Share your dilemmas and get honest opinions from other Mumsnetters.

To expect DH to attend Dd birthday party

59 replies

Spectrum2001 · 10/11/2023 21:21

My DH will try and get out of doing anything that he doesn’t want to. And one of those things is kids birthday parties, I get where he’s coming from, I can’t stand them really. But he thinks I should ‘go it alone’ at our Dd birthday party and leave him to do what he needs to do (he says he will be working, he is self employed) I say he’s being unreasonable and he’s not there for me but for our dd. He says that there’s no need for us both to be there. It’s a hosted party so we just need to turn up with a cake and party bags.

OP posts:
Izzabellasasperella · 12/11/2023 01:30

YourNameGoesHere · 11/11/2023 17:49

It's not about the fact that only one parent is actually needed to host the party though, it's the simple fact that both parents should want to be there because it's their child's party and they are celebrating together.

No parent enjoys hosting parties but we do it for our kids because they have fun and it's nice to do something to mark the occasion. I don't see why so many posters think this should solely be down to the child's mother.

This.

BeckhamSeven · 13/11/2023 10:29

AnneLovesGilbert · 10/11/2023 21:49

What if it wasn’t your mum’s scene? No parties?

Yes that would have been the case. My mum really enjoyed planning my parties and it was a big social thing with other parents :D

mindutopia · 13/11/2023 10:36

We used to have a neighbour like this. I literally never saw the dad with the son. Ever. Never took him to the playground. Or to school. And he was never there for any of his birthday parties. He would turn up back home once everyone left. It made me feel really sad for the kid.

Birthday parties are like the 9th circle of hell. I hate them. I hate hosting ours. I hate attending other peoples. But it's one of the jobs you have to do when you have children. You have to be there for their special days.

NotLactoseFree · 13/11/2023 10:38

All narcissists/wankers/abusers are nice occasionally - otherwise they'd never be able to get their hooks into anyone in the first place.

Spectrum2001 · 19/11/2023 09:52

Just thought I’d give an update, he came to the party and DD had a blast with her pals.
good times had by all! And he realised it was the right thing to do.
thank you for all your thoughts and opinions, it helps me to keep me knowing that I’m right 😁

OP posts:
ACynicalDad · 19/11/2023 09:54

What an arsehole. We did find kids parties work better with alcohol and we get on well with our kids friends parents too which helps, but no way I’m missing my kids parties or not doing about half of the ones they get invited to.

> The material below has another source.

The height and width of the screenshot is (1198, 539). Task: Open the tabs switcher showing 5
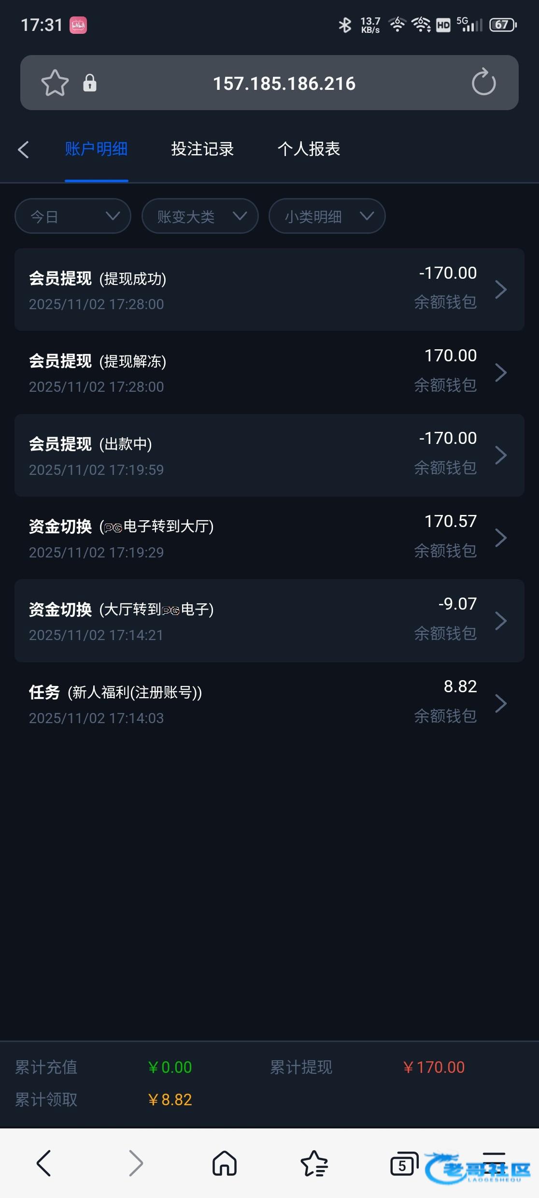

Oriunda · 22/03/2024 19:11

What’s going on with this site? Keeps on linking to zombie posts.

Simonjt · 22/03/2024 19:19

lanthanum · 11/11/2023 17:18

DH is a very hands-on involved dad, never missed a parents' evening, play, or anything like that. But he's only been at the birthday parties when he's been making the food, I think.
If it's soft play or something like that, there won't be anything he needs to do, your child won't be taking any notice of him, and he'll struggle with chitchat with the other parents more than you. He may just feel like a spare part.
I wouldn't worry about this one - it's things like school plays where it will matter much more to your child.

Why would a parent feel like a spare part at their own childs party? Do you feel like a spare part at their parties?

Simonjt · 22/03/2024 19:21

Oriunda · 22/03/2024 19:11

What’s going on with this site? Keeps on linking to zombie posts.

Edited

And no idiots like me are replying because you replied!